In a small saucepan over medium-low heat, scald the milk. When little bubbles start to form on the outer edge, remove the pan from the heat. Do not boil it. Set the pan aside and let the milk cool to around 120°F.
1½ cups milk
In a measuring cup, add the warm water, yeast packet, and 2 Tablespoons of the sugar (30g). Stir together and then let it stand for 5-10 minutes or until it gets frothy.
¼ cup warm water, 1 packet instant yeast, 2.04 Tablespoons granulated white sugar
In the bowl of a stand mixer fitted with the paddle attachment, or a large mixing bowl with a hand mixer, add the remaining sugar (4 Tablespoons/60g), softened butter, potato flakes, baking powder, and salt. Mix together on medium until fully incorporated.

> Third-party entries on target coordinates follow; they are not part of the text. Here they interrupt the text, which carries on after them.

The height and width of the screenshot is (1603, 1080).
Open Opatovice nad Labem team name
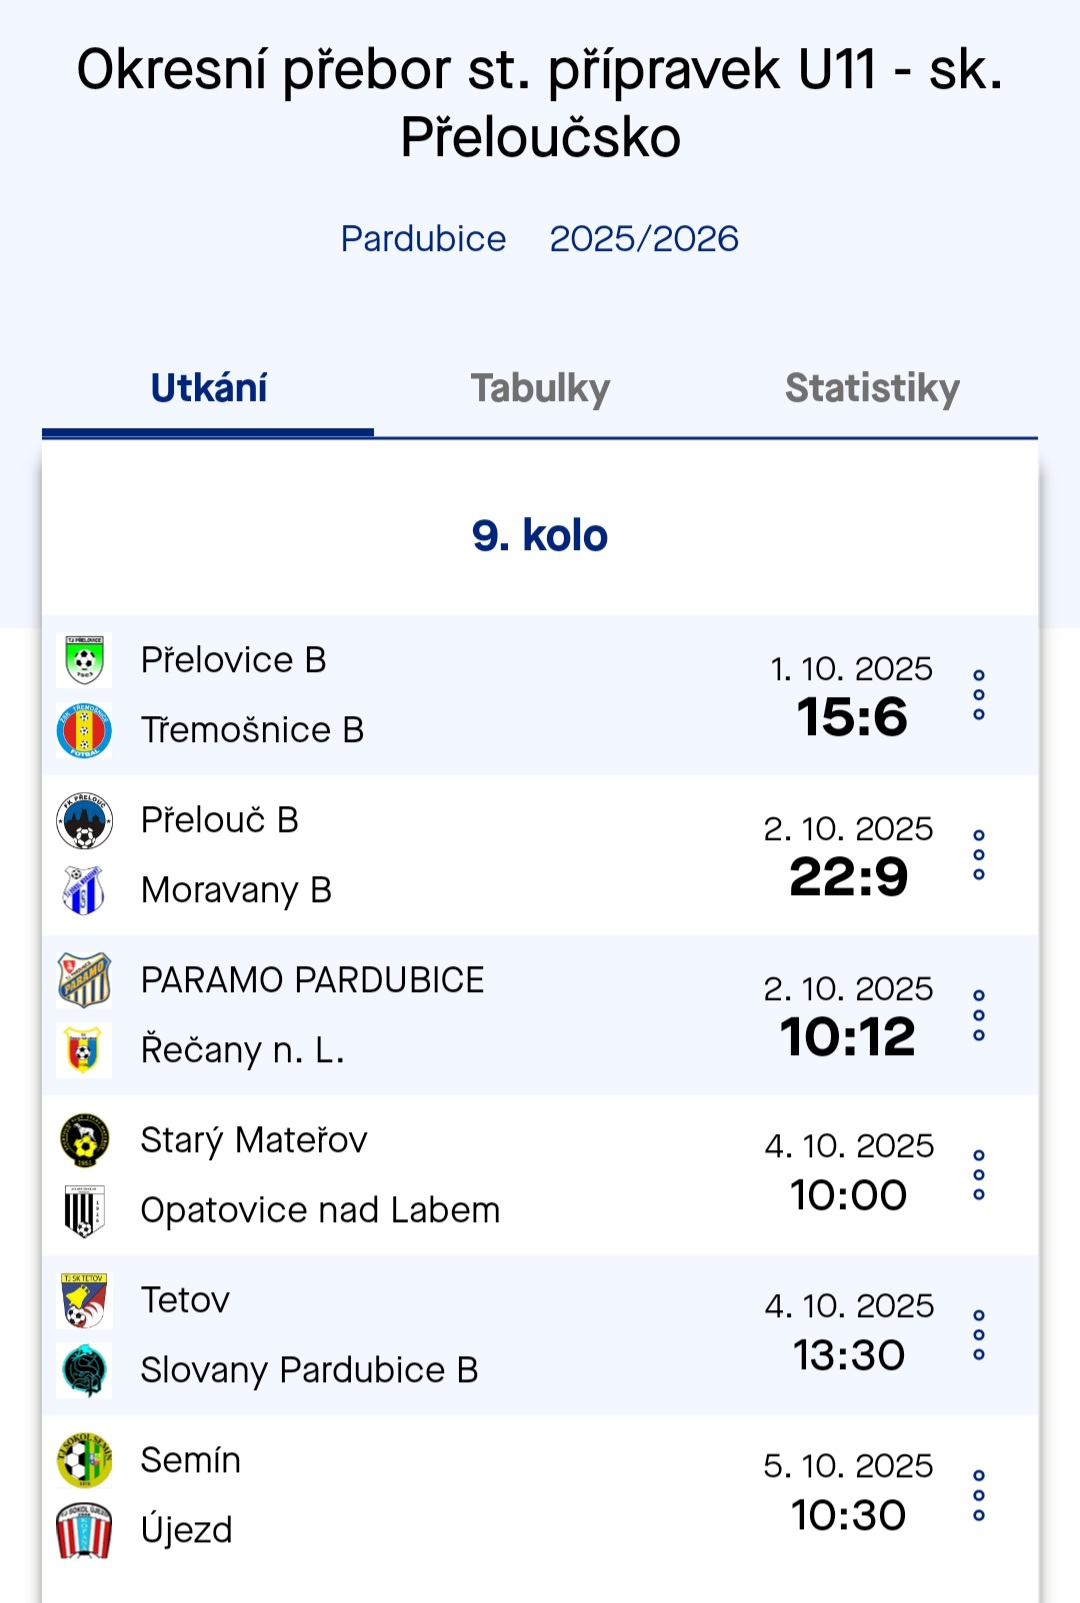(x=320, y=1210)
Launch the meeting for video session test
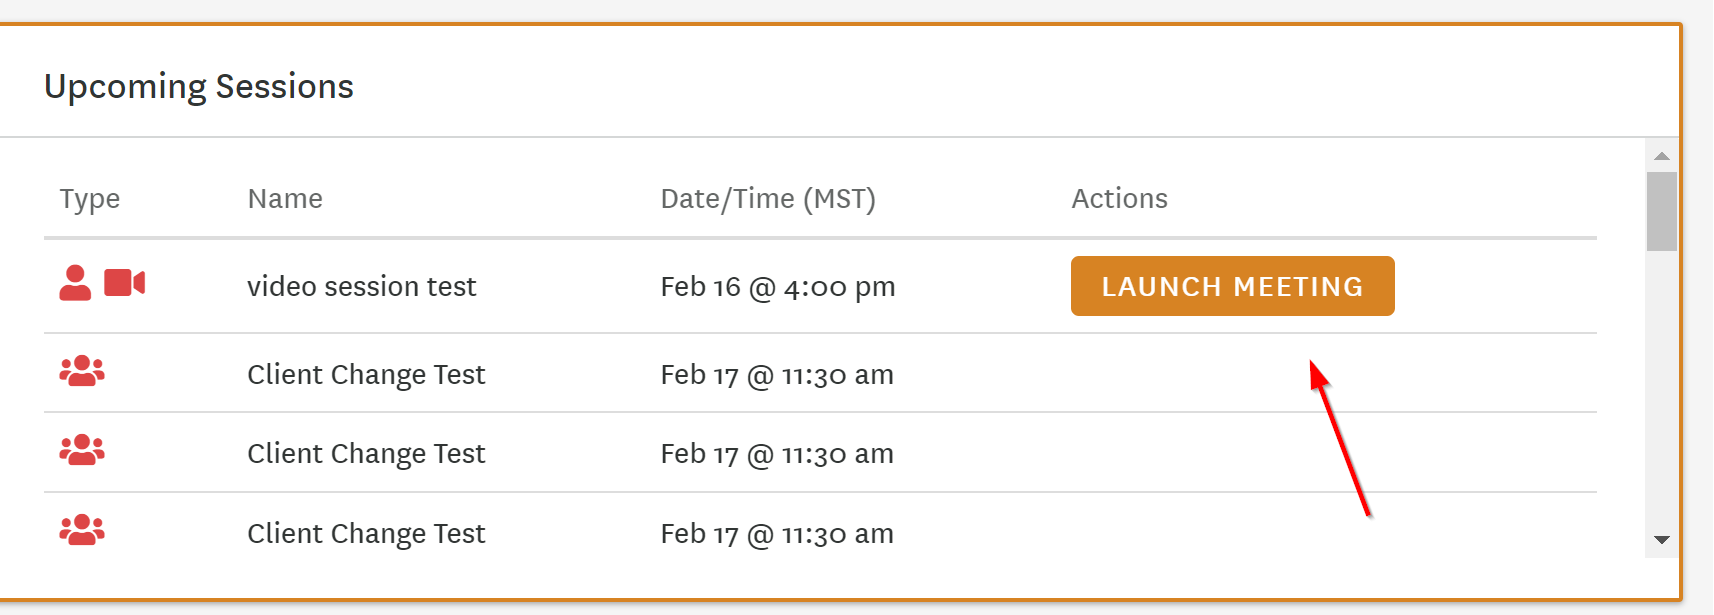The width and height of the screenshot is (1714, 615). coord(1232,286)
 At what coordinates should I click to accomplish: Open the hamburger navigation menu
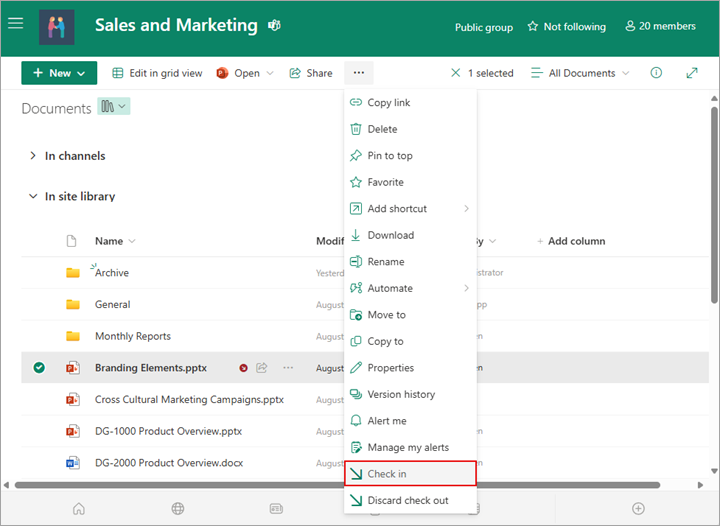[15, 25]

Pour in the cooled scalded milk (around 120°F) and mix. Pour in the yeast mixture and eggs and mix until fully combined.
2 large eggs
One scoop at a time, add in the flour until the dough starts to form into a ball and pulls away from the sides of the bowl. It is a sticky dough but should be manageable. I need the full 4¼ cups of flour. You may need less.
4¼ cups all purpose flour
Cover the bowl with a towel and let it rise in a warm place for about an hour. The dough should double in size.
Butter or spray a 9x13 baking dish with non-stick spray.
Once doubled, lightly flour your hands and punch the dough down. Divide the dough into 12 equal balls, smoothing between the palms of your hands, and placing into the prepared baking dish.
Cover the dish with a towel and let rise again, in a warm area, for an hour.
Preheat the oven to 350°F.
Once risen, bake the rolls for 20-25 minutes or until golden brown.
Remove from the oven, immediately brush with melted butter and sprinkle flaky sea salt on the top of each.
2 Tablespoons salted butter, flaky sea salt
Notes
I use 2% milk. Whole milk can be used.
Start with 3 1/2 cups of flour and add more, up to 4 1/4 cups, or until the dough pulls away from the bowl, forms a ball, and isn't overly sticky.
As written, it makes 12 large rolls. Dough can be divided into 15 balls for smaller rolls.
If your oven has a 'proof' setting, use that. The dough needs a warm place to rise (approximately 70-100°F). I generally warm my oven up then turn it off & leave it cracked open for proofing.
Store leftovers covered at room temperature for 2-4 days. Do not store in the fridge.
To freeze, place in a freezer safe container for up to 3 months.